Search

Art Restoration: The Fine Line Between Art and Science

You walk into your organic chemistry class of two hundred students. As you glance around, you sort people into two groups: pre-meds and pre-med wannabes. If you are really inventive, maybe you can imagine a few of your classmates as pre-veterinarian or pre-dental. You have probably forgotten that there are actually some chemistry majors in there. What you likely did not even know is that some of your classmates are prospective art conservators. In fact, art conservators have the same undergraduate chemistry requirements as pre-meds.

This is the first hint that the art conservation field is far more scientific than one might first imagine. According to Ian McClure, chief conservator for the Yale University Art Gallery, “any graduate [art] school [with] chemistry graduate or physics graduate applicants [regards them] with a great deal of interest because they have the capacity to go into the practical side and the research side.” A firm science background allows a conservator to have a more fundamental grasp of the increasingly large number of scientific techniques necessary for conservation work.

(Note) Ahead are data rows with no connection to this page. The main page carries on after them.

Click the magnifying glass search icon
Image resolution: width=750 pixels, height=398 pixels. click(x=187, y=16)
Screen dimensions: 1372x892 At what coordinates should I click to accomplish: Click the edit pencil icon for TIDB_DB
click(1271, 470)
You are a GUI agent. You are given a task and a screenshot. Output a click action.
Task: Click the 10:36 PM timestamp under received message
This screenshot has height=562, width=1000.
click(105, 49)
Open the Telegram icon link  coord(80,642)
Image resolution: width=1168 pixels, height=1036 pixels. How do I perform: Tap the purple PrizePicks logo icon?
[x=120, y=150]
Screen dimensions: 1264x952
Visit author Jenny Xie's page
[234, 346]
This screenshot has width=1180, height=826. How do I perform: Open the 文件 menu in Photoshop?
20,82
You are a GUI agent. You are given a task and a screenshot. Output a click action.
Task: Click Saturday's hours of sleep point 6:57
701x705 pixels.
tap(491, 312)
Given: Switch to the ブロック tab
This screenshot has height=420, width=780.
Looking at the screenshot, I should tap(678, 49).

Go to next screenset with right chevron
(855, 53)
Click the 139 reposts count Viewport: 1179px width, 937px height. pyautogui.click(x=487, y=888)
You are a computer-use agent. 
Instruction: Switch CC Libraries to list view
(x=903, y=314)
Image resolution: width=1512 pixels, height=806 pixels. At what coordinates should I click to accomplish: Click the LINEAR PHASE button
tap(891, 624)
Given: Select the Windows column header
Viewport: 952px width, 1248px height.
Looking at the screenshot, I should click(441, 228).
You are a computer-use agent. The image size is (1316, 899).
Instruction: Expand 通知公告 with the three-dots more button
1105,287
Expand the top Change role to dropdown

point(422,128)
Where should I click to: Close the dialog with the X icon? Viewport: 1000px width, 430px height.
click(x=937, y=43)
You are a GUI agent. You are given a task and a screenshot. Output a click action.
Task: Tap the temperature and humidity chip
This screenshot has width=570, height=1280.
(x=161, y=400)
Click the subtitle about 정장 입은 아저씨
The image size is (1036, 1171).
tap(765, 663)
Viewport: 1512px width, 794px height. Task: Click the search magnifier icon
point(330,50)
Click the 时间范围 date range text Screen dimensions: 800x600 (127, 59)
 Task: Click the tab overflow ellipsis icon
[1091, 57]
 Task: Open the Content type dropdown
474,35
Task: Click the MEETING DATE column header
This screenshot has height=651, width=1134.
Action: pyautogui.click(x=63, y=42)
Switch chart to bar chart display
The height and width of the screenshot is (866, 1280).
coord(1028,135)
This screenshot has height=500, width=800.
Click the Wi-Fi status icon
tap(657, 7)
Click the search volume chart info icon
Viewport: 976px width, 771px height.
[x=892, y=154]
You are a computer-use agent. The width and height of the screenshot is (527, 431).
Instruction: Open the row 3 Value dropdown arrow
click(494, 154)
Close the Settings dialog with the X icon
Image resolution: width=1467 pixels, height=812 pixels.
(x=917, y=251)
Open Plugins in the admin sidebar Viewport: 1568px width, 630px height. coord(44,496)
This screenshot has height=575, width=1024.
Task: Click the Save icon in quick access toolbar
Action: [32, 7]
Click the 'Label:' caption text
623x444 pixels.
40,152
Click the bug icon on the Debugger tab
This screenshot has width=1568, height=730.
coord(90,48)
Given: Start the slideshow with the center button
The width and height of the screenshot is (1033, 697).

Even pure research science is being incorporated into the discipline of art conservation. Already the Metropolitan Museum of Art, the Museum of Modern Art, and the Getty Gallery each have a full time scientist devoted to developing specific techniques for conservation. Yale has already committed money towards the building of a centralized conservation lab on West Campus and has been awarded an Andrew Mellon Foundation challenge grant towards an endowment for a research scientist devoted to researching topics relevant to art conservation. Even salary costs will be funded for three years.

History of Conservation

In the 1800s and 1900s, the practice of conservation was quite commonplace. Even paintings by the Old Masters were redone frequently to match the taste of the time. As described by Mr. McClure, a study of treatments of “The View of Delft” by Johannes Vermeer “looked back to something like 1800 and found that it had been modified about 50 times. [The] more famous the painting, the more often its been redone because people simply cannot keep their hands off it.”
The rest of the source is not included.